▸ What this exercise asks:
**1)** Reproduce the Ghobadian interview between "Professor Abby Ghobadian is" and "last 20 years?", inclusive.
**2)** In the Ghobadian interview, where and in what year was the first MBA offered?
**3)** Resume the Ghobadian interview after its final line.

▸ Given passage:
────
Professor Abby Ghobadian is the head of Middlesex University Business School and is also a Director at the University. Over the years he has offered consultancy to many multi-national companies and governmental bodies. We asked his opinion about the changes occurring in the education systems today.
Changes in the Academic World -
(BIBN) How has the state of further education changed over the last 20 years?
(AG) I believe that it has changed quite significantly in a number of different ways. First of all, there has been a policy to expand the rate of participation in higher education. The decision was made by the last Conservative government, and that has made a large impact. At the same time there has been a reduction in units of funding, so effectively universities these days receive half of what they used to for each student. I think that the unit of resource was around £7000 in 1979 and we get around £3500 now. Furthermore, there has been the introduction of the audit mentality; university research is being run by FC for research assessment exercises. Next year it will be the fourth research assessment exercise. Its purpose is to distribute the money that the government allocates annually for research, which is around £700 million per annum. There is also another audit now, QAA, Quality Assurance Agency, which is fundamentally looking at the quality of different departments in teaching. Business and management is scheduled to be QAA'd again in the year 2001. So to sum up, the changes are to do with the significant increase in the level and rate of participation (prior to 1979 only 15% of the under 18 to 18 year old participated in higher education. Now it is about 32-33%). There has a been a significant reduction in unit of resource, and there is a much greater degree of audit, both in terms of research and in terms of quality of teaching.
Professor Abby Ghobadian (far right) of Middlesex University
(BIBN) What about the syllabus, how has that changed?
(AG) I do not know a great deal about other subjects, but in business schools there has been a significant change in what we teach, and more importantly how we teach. Learning strategies have had to change quite significantly because now we are dealing with much larger numbers in class. We have had to rely more on using technology on the delivery of our programmes. Concepts such as computer aided learning, resource base learning, which are fundamentally about providing facilities for students to become self-learning, are more common now. So there have been changes in terms of the strategy, the way that we teach. There have been changes in the syllabus also.
In business, for example, a couple of years ago we re-engineered our MBA programme. The first MBA was in Harvard in 1906, and it was designed to be delivered for people who were working in a very stable environment, and was designed to help people manage stable organisations. The environment has completely changed these days.
It is extremely volatile, and is continuously changing radically. So instead of teaching people how to manage the status quo, what you really need to do is to teach people how to manage change. Change is something that is bound to happen, so you either manage it or it ends up managing you. Also there is the issue of term management. Today, at middle and senior level, organisations do not need managers as such because the pressure is on making the workforce much smaller, and the traditional management which was about control, and making sure that people are performing up to standard is no longer a valid concept.
Today managers need to provide leadership rather than provide management. Leadership is about motivating people, driving people, providing a vision for the future and uniting the workforce around that vision. It is no longer about making sure that people come in at the right time, do their work properly, and leave at the right time. To be a leader one has to possess certain qualities, and although there is an overlap with what a good manager needs, there are differences as well, so our courses are trying to create future leaders.
(BIBN) What about the academics in charge of teaching? How have their methods changed?
────
▸ Dataset excerpts:

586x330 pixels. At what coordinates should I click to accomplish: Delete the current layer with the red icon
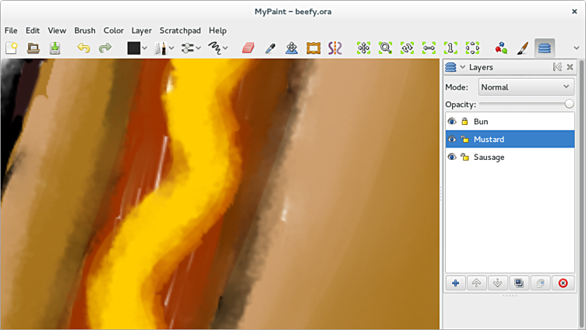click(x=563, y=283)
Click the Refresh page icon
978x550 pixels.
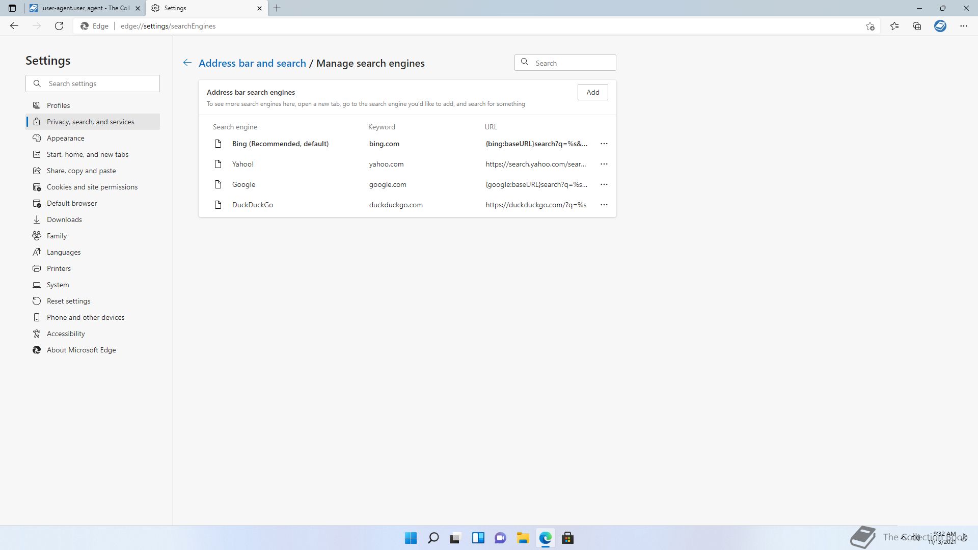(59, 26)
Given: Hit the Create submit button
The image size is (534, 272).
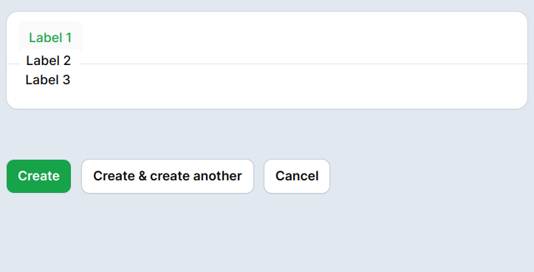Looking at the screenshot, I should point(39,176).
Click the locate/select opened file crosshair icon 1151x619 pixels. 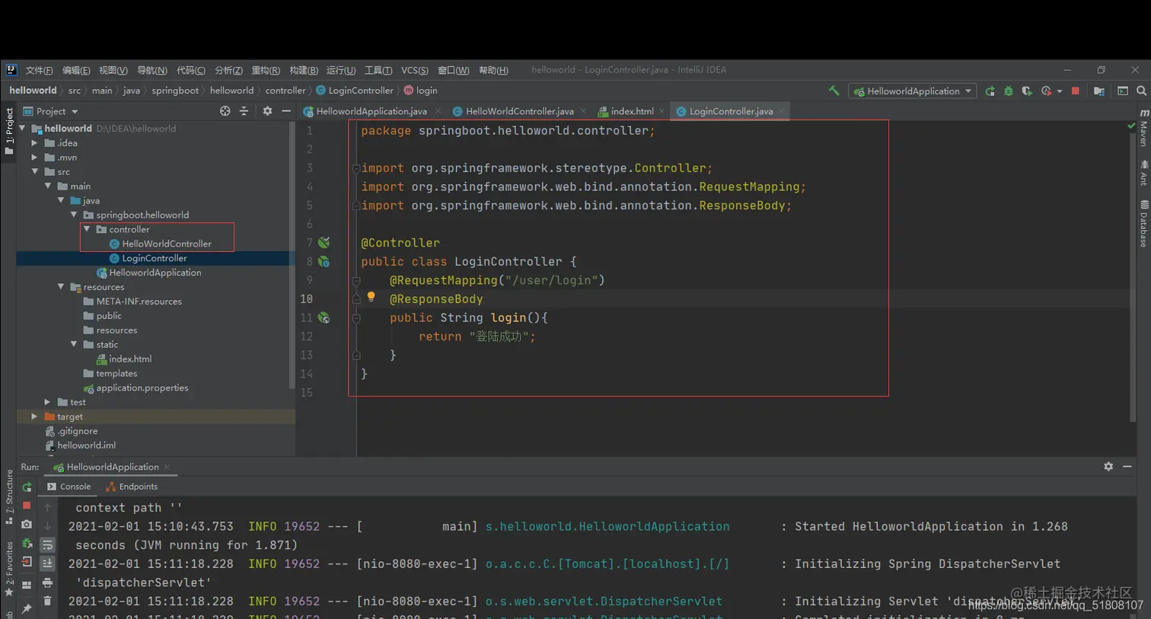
────
▸ Answers given:
**1)**
Professor Abby Ghobadian is the head of Middlesex University Business School and is also a Director at the University. Over the years he has offered consultancy to many multi-national companies and governmental bodies. We asked his opinion about the changes occurring in the education systems today.
Changes in the Academic World -
(BIBN) How has the state of further education changed over the last 20 years?

**2)** At Harvard, in 1906.

**3)**
(AG) Academics have had to change their methods for a number of reasons. Business schools are a special case as they are different to many other departments. Academics have had to become more commercially aware, and to adapt and understand that there is a market for their services, and unless they can match their expertise and abilities to the requirements of that market, then there is no future for them. They now understand that students are customers for them. This has been a significant change. Obviously, as in other professions, the stress level has risen as well, with departments having to teach a larger number of students with a smaller number of staff. Moreover, nowadays academics no longer sit in "Ivory Towers", in that they are much more in touch with reality. They understand that they need to adapt to meet the needs of the market.
Business and the Academic Community -
(BIBN) How are they making the link between the academic world and the business community?
(AG) There is no single answer to that question. Again, I can relate that back to what happens in business departments compared to other departments. In business schools, you need to be in touch with industry and commerce, simply because that is our laboratory. We need to learn from it. We establish links to a number of different avenues. For example we place 600 students every year in sandwich courses, so that is one source of contact with business and industry. Each of these students is visited once, sometimes twice by an academic. When the academic visits the organisation, he will sometimes meet with the senior managers, and that is where contact is established.
We also run a number of short courses for commerce and industry, and obviously that puts us in contact. We run desktop programmes for a number of different organisations, we provide consultancy, we have about 600 students in part-time programmes, and these are practising managers, so you can see that we have a lot of contact with commerce and industry. When these senior professionals meet the academics then that opens up the way for them to come back at a later date to request consultancy, or whatever else they may need. Three times a year we run an open forum and we invite academics and businessmen, identify their individual needs and try to accommodate them. A large number of our Masters students do their disitations at large companies.
(BIBN) How do businesses approach universities, and how do universities help them research their own field?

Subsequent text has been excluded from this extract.